--- begin Extracted data ---

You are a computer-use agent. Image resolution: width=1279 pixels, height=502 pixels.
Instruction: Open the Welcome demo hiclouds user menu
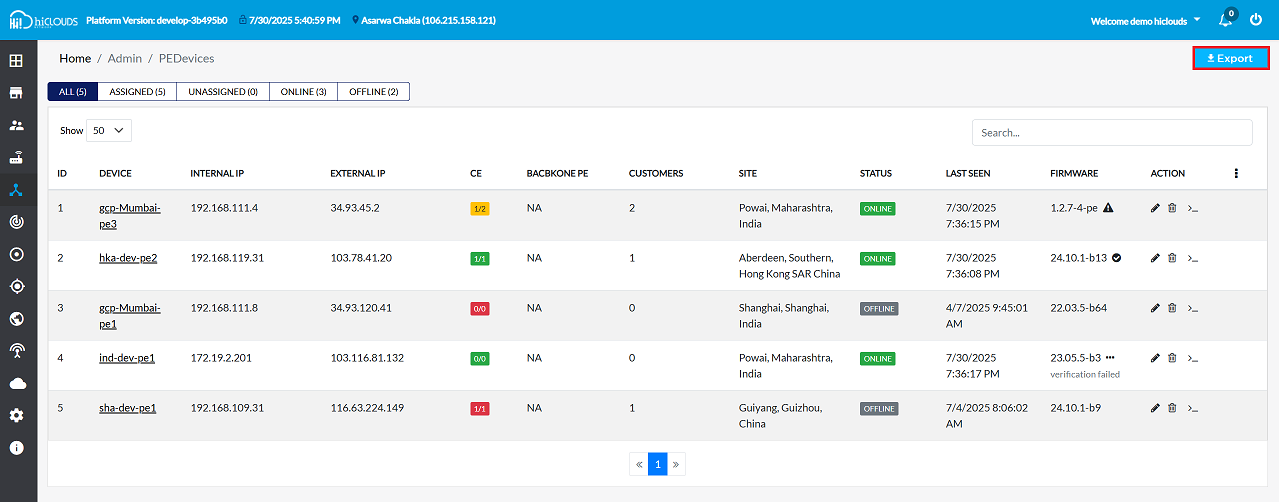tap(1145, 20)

--- end Extracted data ---
--- begin Extracted data ---

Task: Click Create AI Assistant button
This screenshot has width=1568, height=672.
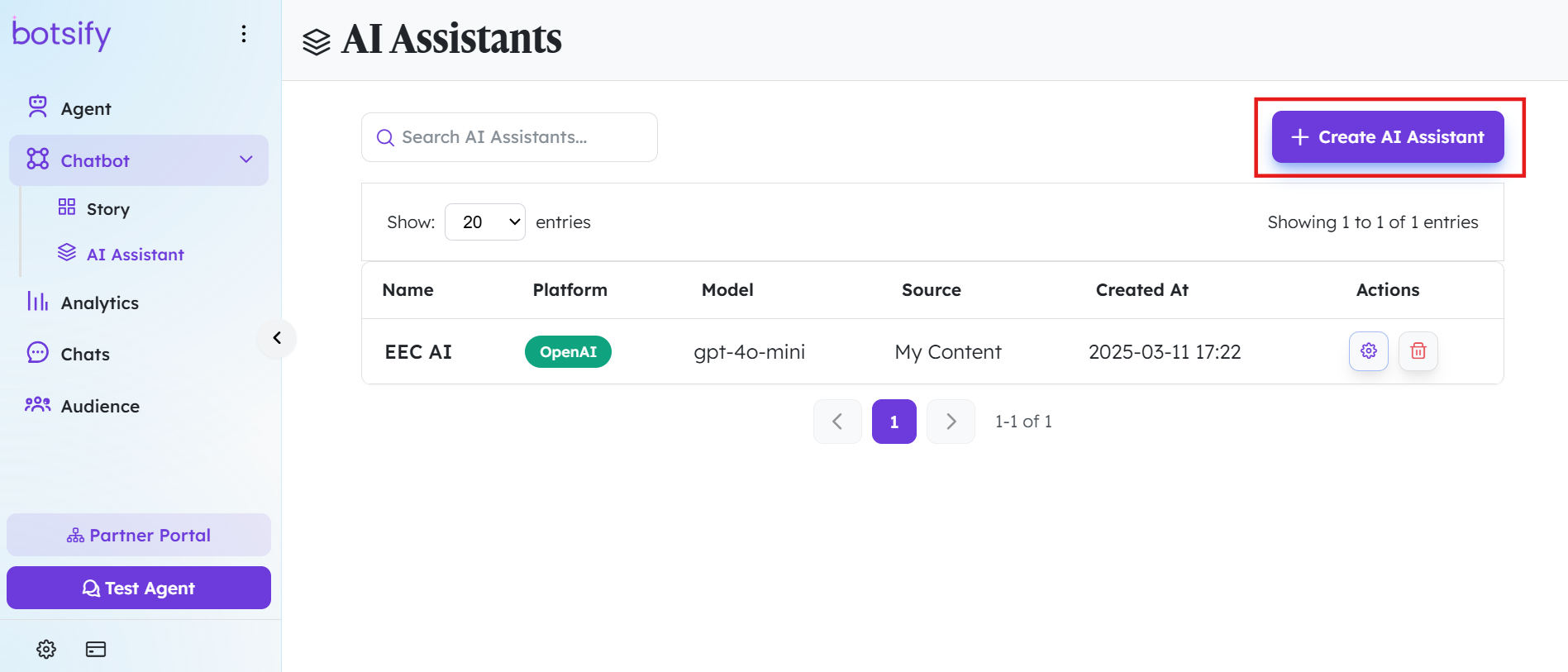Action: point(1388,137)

--- end Extracted data ---

Copy the material word for word, from the line holding "Task: Click Create AI Assistant button" through the line holding "Action: point(1388,137)", with both of those lines included. Leave out the pictures.

Complete answer —
Task: Click Create AI Assistant button
This screenshot has width=1568, height=672.
Action: point(1388,137)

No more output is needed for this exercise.